Recently, I realized that Kelly Reichardt is the only working American female filmmaker with a body of work I can wholeheartedly exalt. That’s not to say there aren’t plenty of films to admire that are directed by women in this country, but that those films so often stand on their own, as that director’s first and last achievement. There is no “late period” to debate, because these women are rarely making it on to their second or third feature.

TV money and exposure factor, sure, but even the standard bearer success story that is Lena Dunham never directed another after Tiny Furniture. Instead, Judd Apatow opened a door, as Soderbergh has similarly done with a post-Sun Don’t Shine Amy Seimetz, but where is this sort of support in feature film? As I rack my brain for an example, I’m adding that “mentorship” point to this list from Christina Kallas that addresses what can be done about inequalities in filmmaking.
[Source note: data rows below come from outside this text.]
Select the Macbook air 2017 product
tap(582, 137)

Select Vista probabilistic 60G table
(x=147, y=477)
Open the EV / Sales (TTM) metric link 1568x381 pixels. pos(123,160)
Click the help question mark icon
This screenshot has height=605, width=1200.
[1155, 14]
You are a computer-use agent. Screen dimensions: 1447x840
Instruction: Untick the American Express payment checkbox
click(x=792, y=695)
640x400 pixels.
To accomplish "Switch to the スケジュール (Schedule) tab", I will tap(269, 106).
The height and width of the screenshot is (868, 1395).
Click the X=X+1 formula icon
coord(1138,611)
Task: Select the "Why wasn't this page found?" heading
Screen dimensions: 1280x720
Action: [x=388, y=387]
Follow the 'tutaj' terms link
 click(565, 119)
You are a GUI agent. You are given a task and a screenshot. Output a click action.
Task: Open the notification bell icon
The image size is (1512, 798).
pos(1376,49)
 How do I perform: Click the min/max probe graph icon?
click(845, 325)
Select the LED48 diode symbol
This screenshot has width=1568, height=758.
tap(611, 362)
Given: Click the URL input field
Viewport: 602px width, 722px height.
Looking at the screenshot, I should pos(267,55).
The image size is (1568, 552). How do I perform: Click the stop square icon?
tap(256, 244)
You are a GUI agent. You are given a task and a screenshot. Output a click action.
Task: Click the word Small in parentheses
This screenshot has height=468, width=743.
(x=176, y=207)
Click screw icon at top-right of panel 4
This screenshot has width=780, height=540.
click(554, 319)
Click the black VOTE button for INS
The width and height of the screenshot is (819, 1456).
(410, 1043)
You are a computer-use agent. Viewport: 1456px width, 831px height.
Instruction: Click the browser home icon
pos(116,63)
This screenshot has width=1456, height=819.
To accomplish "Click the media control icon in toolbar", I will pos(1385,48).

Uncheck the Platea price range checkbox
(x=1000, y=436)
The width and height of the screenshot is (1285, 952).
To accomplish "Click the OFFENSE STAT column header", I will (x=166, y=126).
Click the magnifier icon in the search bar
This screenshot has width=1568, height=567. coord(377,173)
Trailblazing is never easy, so deep pockets, if you like a woman’s work, don’t hesitate to get behind it.

  • Create funds and tax incentives for films and TV programs written by women.

    Legislation to give tax credits to female writers (like the one the WGAE is currently fighting for in Albany) and/or the creation of funds for the financing of films and television programs (see, for instance, Gamechanger Films) created by women are two necessary steps on the way to greater diversity.

  • Establish quotas in production and distribution.

    The most discussed example is currently Sweden, where the National Film Agreement’s equality directive demands funding be divided equally between women and men (in the key positions of director, screenwriter, and producer) on projects funded by the country’s Film Institute. Similar quotas could be established for film festivals and TV channels (a controversial practice that has kept European cinema as well as national cinema in Europe alive for decades on end.)

  • Consume and spread the word about cultural products produced by women.

    The biggest challenge today is distribution. With or without quotas or funding, making a film is easier than ever before. Making a conscious decision to look out and support films and TV programs made by women, as well as discuss and review them, will increasingly outweigh the systemic disadvantage.

  • If you have the power, walk the walk.

    One has to consider who is making the hiring decisions and what they are responding to when they read a writer’s work. We all respond to work that feels familiar to us. Comfortable. There’s a shared aesthetic, a shared sense of humor. If you have the power, get out of your comfort zone. Hire more women.

  • Support income equality.

    Money gives one the freedom to take the jobs you want to take, to make the films and shows you want to make. That freedom is important if we want to see more from the female perspective. There is no reason on earth why women should be paid less than men. Do not pay them less than men.

  • Start repeating the right mantras.

    In a recent interviewOrange Is the New Black showrunner Jenji Kohan describes how gender inequality has been a thorn in her side since she was a young girl. And how her mother told her that men are “funnier” and “better at this.” Generations of women are being raised with the wrong mantras. It is time to replace these mantras. Women are funny. Women are good at this. Women rock.

  • Change the way you think.

    If you are a man, get in the habit of treating your maleness as an unearned privilege that you have to actively work to cede rather than femaleness being an unearned disadvantage that women have to work to overcome. If you are a woman, do not allow for the state of things to discourage you. The industry is transforming every day and opportunities are shifting constantly. And ultimately, one can buy into the discrimination, or one can create one’s own opportunities.

  • Do your own thing.

    Do not imitate a man’s voice. Do not make an effort for your writing to be indistinguishable or to have a male style. When most of what you have grown up with is in that style, it will be difficult at first. But what an exciting thing to do, to strike out into unknown lands.  The world is changing, there’s momentum. Use it. You are the right (wo)man for the job!